## start Given information

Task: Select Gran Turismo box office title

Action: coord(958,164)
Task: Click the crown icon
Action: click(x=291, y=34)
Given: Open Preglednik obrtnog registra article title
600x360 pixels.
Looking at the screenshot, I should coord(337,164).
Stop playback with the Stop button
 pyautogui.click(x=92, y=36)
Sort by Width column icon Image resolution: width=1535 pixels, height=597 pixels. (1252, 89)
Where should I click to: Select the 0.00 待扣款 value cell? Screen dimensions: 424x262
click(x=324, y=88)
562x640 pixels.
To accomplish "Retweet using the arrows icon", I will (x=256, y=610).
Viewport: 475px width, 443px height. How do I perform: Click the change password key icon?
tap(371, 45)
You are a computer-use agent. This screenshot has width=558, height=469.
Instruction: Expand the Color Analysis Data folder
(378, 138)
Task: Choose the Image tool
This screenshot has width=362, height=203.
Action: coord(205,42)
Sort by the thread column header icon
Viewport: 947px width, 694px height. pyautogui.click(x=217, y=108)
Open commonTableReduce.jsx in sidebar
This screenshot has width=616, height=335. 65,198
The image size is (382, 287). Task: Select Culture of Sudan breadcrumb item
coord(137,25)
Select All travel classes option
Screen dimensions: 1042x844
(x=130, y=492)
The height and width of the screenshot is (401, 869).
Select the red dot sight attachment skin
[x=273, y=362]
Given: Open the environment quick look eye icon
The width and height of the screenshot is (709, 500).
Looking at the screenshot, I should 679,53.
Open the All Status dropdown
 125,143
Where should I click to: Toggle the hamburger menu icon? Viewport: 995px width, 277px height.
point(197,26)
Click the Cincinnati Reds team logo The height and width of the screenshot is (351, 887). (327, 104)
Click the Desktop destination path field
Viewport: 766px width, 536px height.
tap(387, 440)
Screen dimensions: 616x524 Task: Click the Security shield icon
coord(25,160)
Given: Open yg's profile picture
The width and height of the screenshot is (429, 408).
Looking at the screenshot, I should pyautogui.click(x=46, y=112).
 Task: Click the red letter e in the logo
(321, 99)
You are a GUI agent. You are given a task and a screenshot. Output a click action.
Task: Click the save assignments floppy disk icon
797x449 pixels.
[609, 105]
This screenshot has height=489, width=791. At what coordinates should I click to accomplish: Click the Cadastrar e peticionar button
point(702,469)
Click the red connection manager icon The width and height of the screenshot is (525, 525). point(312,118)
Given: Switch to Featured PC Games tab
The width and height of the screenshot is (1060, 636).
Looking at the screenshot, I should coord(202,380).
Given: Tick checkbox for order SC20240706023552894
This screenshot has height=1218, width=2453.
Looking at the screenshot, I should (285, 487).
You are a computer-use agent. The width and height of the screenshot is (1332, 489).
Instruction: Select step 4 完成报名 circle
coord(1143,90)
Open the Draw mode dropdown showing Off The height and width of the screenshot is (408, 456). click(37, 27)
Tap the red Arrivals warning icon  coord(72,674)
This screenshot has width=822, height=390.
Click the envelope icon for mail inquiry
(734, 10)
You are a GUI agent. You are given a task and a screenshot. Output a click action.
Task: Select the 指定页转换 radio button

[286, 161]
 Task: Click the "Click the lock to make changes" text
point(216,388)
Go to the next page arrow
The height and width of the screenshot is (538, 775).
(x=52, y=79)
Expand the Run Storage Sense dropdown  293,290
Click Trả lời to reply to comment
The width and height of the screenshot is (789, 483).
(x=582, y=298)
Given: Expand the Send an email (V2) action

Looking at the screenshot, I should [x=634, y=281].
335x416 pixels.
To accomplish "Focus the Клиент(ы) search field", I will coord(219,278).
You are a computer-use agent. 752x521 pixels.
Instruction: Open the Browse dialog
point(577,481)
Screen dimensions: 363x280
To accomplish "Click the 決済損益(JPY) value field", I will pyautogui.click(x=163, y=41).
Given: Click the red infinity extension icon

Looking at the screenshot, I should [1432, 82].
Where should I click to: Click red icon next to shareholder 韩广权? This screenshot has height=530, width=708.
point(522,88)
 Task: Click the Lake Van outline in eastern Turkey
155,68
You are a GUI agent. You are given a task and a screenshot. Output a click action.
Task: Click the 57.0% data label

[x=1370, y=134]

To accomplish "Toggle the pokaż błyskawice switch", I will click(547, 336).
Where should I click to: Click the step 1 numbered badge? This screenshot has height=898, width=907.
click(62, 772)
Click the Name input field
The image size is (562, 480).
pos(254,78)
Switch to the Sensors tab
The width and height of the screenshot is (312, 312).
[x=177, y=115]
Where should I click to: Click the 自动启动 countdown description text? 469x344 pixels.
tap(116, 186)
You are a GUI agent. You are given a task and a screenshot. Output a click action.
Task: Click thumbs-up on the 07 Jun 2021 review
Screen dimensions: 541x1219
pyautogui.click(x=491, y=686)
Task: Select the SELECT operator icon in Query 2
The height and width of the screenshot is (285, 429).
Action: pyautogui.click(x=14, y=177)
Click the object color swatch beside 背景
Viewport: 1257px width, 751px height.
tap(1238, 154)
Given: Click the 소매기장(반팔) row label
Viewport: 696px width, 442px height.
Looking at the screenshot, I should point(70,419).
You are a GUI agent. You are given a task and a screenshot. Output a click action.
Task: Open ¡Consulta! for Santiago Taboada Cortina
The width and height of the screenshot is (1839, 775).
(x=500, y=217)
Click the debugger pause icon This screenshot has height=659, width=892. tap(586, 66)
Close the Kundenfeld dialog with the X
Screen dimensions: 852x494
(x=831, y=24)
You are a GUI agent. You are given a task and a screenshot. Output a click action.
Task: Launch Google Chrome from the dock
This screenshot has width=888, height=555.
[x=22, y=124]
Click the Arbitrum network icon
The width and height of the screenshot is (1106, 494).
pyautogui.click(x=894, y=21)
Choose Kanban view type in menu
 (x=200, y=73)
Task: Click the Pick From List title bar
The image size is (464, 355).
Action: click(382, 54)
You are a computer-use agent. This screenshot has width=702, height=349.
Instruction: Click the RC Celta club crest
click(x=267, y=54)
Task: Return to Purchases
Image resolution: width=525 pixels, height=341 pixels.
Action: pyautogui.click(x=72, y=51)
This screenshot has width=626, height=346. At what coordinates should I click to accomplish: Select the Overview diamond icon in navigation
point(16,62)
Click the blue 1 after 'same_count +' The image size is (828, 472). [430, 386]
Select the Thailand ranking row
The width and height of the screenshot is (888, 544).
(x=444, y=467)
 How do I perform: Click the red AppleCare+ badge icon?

## end Given information

**Task**
Please recast the lines of the items above as a Markdown table with columns Row and Line, one row per nonblank line, starting at the line that contains "Task: Click the red letter e in the logo" and ending at the line that contains "Click the red connection".

**Task solution**
| Row | Line |
|---|---|
| 1 |  Task: Click the red letter e in the logo |
| 2 | (321, 99) |
| 3 | You are a GUI agent. You are given a task and a screenshot. Output a click action. |
| 4 | Task: Click the save assignments floppy disk icon |
| 5 | 797x449 pixels. |
| 6 | [609, 105] |
| 7 | This screenshot has height=489, width=791. At what coordinates should I click to accomplish: Click the Cadastrar e peticionar button |
| 8 | point(702,469) |
| 9 | Click the red connection manager icon The width and height of the screenshot is (525, 525). point(312,118) |